* [Written tasks]:
• A. In the fishing line thread, what line strength does the poster use on the Shimano (Cardiff) baitcaster to throw a 1/8 ounce Mepps spinner?
• B. Write the next part of the fishing line thread, continuing on from its final sentence.

* [Document]:

** START **

Its interesting to hear what strength line everyone uses on their particular set-ups. One a spinning rig, I rarely, as it almost never, use anything heavier than 8lb mono...half the time its 6lb. As I said before, most of my fishing is of the finesse variety (this past season was almost exclusively in rivers for smallies) and I don't trust my drag, so I backreel. On my two bass baitcasters I usually use 12-15lb mono, considered pretty light for some guys I guess. I think next season I'm going to give some powerpro a try and start wormin with a baitcaster. Dave, maybe we should take some lessons :roll:


----------



## FishinsMyLife

SMDave said:


> but I have used 20lb. mono on a bass spinning rod before... Try casting an inline spinner on a baitcast, then on a spinning outift with lighter line (or even the same!). .


With the 20 lb line on a spinning reel, you really probably couldn't throw anything but big Zara Spooks. I use 20lb on my ocean rod and I am usually throwing bottom rigs with two or three ounces on the end. Also, if you invest in a quality baitcaster, you can throw a lot lighter weights than you think. I can throw a 1/8 ounce Mepps spinner for big bream and bass on my Shimano (Cardiff) with 10lb line. It may not go as far as it would on 4 or 6 pound mono on a spinning reel, but I can get a good amount of distance, and that baitcaster is far from the top of the line. I have never broken off on a baitcaster because of suddenly stopping my bait. Bad line? The only times I have gotten broken off involved bad line and drag that was way too tight. My bass spinning reel is used for dropshotting and awkward rigs like live bait (blah, blah, I'm going to hell for using live bait, I know :roll: ). Every other technique you mentioned, I can do on my baitcaster just as good and better than I can on a spinning reel. I fished all my life until 5th grade with spinning reels and then after I used a baitcaster, I never stopped.

** END **

[Element and text location data]
** START **

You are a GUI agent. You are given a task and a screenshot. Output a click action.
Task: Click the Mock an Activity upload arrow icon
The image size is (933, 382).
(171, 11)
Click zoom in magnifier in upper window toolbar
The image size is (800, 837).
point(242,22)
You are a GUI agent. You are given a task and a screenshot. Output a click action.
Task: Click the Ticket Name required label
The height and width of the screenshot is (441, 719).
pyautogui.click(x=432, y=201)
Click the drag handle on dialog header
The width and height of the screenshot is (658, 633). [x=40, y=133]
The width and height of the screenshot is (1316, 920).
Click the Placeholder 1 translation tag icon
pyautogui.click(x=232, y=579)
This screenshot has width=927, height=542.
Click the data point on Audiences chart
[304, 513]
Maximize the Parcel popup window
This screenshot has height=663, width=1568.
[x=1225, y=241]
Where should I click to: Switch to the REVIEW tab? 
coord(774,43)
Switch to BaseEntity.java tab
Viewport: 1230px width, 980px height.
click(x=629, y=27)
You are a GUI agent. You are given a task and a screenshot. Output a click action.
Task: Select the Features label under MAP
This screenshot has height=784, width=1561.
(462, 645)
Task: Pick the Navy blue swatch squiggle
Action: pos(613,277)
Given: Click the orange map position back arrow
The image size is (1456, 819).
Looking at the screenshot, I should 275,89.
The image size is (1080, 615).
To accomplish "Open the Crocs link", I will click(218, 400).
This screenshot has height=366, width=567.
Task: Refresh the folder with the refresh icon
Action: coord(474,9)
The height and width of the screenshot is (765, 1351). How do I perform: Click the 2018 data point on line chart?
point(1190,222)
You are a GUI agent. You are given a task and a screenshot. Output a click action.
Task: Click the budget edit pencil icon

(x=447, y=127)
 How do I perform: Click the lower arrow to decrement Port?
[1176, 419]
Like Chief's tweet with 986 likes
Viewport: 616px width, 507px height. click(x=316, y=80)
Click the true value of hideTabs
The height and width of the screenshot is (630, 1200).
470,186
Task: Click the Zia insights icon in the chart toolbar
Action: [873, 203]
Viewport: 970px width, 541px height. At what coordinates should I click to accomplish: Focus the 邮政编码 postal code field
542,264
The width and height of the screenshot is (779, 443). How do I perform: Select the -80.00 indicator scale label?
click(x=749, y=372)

** END **

* [Responses for each task]:
• A. 10lb line.

• B.
----------



## little anth

i use 8lb floro on all my spinning rods


----------



## SMDave

FishinsMyLife317 said:


> With the 20 lb line on a spinning reel, you really probably couldn't throw anything but big Zara Spooks. I use 20lb on my ocean rod and I am usually throwing bottom rigs with two or three ounces on the end.



You'd be surprised. Also, I'm sure you can cast a 1/8 oz. Mepp's with a baitcaster far, but trust me, using a spinning reel is a lot easier to manage lighter baits, and feel them (if that makes sense?). And breaking off at the knot isn't common, I have only done it a couple times, rocketing a 3/8oz. jig out and see it's going to a tree, then killing the cast all together. The braid burns my fingers, and next thing I know, the rod feels 3/8 oz. lighter. It's not bad line, fraying + physics = breakoff. And I don't doubt you can fish all the other rigs on a baitcaster, some rigs are just easier and more efficient to use on a spinning outfit. Also, fishing lures with spinning and baitcasters have a totally different feel. It's all personal preference, and how you like the feel of a lure. For instance, I wouldn't like to drift or liveline with a baitcaster. Some people would love to.


----------



## BensalemAngler

I use my spinning rod for all light worms and plastics. I like my baitcaster for my moving baits, buzzbaits, crankbaits, things of that nature. I just feel I have more control with my moving baits with a baitcaster.

I have had my baitcaster for about a year now and find it hard to fish slow anymore. I decaded almost all of my summer and fall to perfecting crankbaiting. Sometimes even knowing I would catch more fish using a worm and shaky head.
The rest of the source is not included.